== TASK TO COMPLETE ==
Line by line, repeat the material below without any deviation.
DATA EXCERPTS section start
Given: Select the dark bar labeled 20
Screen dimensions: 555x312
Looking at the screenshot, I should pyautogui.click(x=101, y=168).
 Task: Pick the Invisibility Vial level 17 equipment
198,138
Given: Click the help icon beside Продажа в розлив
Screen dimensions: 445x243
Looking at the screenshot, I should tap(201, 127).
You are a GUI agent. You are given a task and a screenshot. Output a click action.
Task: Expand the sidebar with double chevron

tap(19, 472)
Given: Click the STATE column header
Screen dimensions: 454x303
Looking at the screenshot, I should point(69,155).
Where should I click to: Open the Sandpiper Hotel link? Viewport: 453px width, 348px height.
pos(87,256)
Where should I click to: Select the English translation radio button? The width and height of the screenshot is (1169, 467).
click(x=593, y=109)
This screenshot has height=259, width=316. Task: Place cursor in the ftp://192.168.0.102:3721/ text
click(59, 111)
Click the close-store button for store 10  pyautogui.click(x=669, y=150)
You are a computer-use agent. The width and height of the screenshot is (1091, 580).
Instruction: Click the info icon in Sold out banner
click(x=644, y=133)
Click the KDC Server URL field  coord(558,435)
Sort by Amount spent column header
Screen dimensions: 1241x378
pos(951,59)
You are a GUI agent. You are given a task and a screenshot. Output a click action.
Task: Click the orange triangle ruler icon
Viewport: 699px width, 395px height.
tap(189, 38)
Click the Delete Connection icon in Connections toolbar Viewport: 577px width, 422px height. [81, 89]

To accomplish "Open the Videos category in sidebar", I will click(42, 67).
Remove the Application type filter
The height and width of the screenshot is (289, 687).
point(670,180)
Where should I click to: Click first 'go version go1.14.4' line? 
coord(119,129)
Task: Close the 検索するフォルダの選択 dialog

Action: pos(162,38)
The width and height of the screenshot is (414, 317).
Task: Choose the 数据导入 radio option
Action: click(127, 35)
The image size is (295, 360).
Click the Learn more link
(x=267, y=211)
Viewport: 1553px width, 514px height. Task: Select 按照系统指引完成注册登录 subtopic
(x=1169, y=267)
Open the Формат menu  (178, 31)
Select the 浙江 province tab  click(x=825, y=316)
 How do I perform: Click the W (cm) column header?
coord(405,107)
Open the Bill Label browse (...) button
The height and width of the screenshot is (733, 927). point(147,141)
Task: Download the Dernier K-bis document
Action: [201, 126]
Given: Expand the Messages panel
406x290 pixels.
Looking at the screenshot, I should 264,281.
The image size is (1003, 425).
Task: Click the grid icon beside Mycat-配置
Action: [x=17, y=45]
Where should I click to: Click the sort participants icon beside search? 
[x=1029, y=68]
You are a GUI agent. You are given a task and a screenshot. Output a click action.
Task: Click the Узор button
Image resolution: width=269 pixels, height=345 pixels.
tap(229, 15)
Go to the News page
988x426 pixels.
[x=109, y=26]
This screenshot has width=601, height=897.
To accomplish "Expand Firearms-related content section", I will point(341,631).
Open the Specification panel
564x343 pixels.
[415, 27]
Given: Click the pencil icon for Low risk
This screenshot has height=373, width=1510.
DATA EXCERPTS section end
== TASK SOLUTION ==
Given: Select the dark bar labeled 20
Screen dimensions: 555x312
Looking at the screenshot, I should pyautogui.click(x=101, y=168).
 Task: Pick the Invisibility Vial level 17 equipment
198,138
Given: Click the help icon beside Продажа в розлив
Screen dimensions: 445x243
Looking at the screenshot, I should tap(201, 127).
You are a GUI agent. You are given a task and a screenshot. Output a click action.
Task: Expand the sidebar with double chevron

tap(19, 472)
Given: Click the STATE column header
Screen dimensions: 454x303
Looking at the screenshot, I should point(69,155).
Where should I click to: Open the Sandpiper Hotel link? Viewport: 453px width, 348px height.
pos(87,256)
Where should I click to: Select the English translation radio button? The width and height of the screenshot is (1169, 467).
click(x=593, y=109)
This screenshot has height=259, width=316. Task: Place cursor in the ftp://192.168.0.102:3721/ text
click(59, 111)
Click the close-store button for store 10  pyautogui.click(x=669, y=150)
You are a computer-use agent. The width and height of the screenshot is (1091, 580).
Instruction: Click the info icon in Sold out banner
click(x=644, y=133)
Click the KDC Server URL field  coord(558,435)
Sort by Amount spent column header
Screen dimensions: 1241x378
pos(951,59)
You are a GUI agent. You are given a task and a screenshot. Output a click action.
Task: Click the orange triangle ruler icon
Viewport: 699px width, 395px height.
tap(189, 38)
Click the Delete Connection icon in Connections toolbar Viewport: 577px width, 422px height. [81, 89]

To accomplish "Open the Videos category in sidebar", I will click(42, 67).
Remove the Application type filter
The height and width of the screenshot is (289, 687).
point(670,180)
Where should I click to: Click first 'go version go1.14.4' line? 
coord(119,129)
Task: Close the 検索するフォルダの選択 dialog

Action: pos(162,38)
The width and height of the screenshot is (414, 317).
Task: Choose the 数据导入 radio option
Action: click(127, 35)
The image size is (295, 360).
Click the Learn more link
(x=267, y=211)
Viewport: 1553px width, 514px height. Task: Select 按照系统指引完成注册登录 subtopic
(x=1169, y=267)
Open the Формат menu  (178, 31)
Select the 浙江 province tab  click(x=825, y=316)
 How do I perform: Click the W (cm) column header?
coord(405,107)
Open the Bill Label browse (...) button
The height and width of the screenshot is (733, 927). point(147,141)
Task: Download the Dernier K-bis document
Action: [201, 126]
Given: Expand the Messages panel
406x290 pixels.
Looking at the screenshot, I should 264,281.
The image size is (1003, 425).
Task: Click the grid icon beside Mycat-配置
Action: [x=17, y=45]
Where should I click to: Click the sort participants icon beside search? 
[x=1029, y=68]
You are a GUI agent. You are given a task and a screenshot. Output a click action.
Task: Click the Узор button
Image resolution: width=269 pixels, height=345 pixels.
tap(229, 15)
Go to the News page
988x426 pixels.
[x=109, y=26]
This screenshot has width=601, height=897.
To accomplish "Expand Firearms-related content section", I will point(341,631).
Open the Specification panel
564x343 pixels.
[415, 27]
Given: Click the pencil icon for Low risk
This screenshot has height=373, width=1510.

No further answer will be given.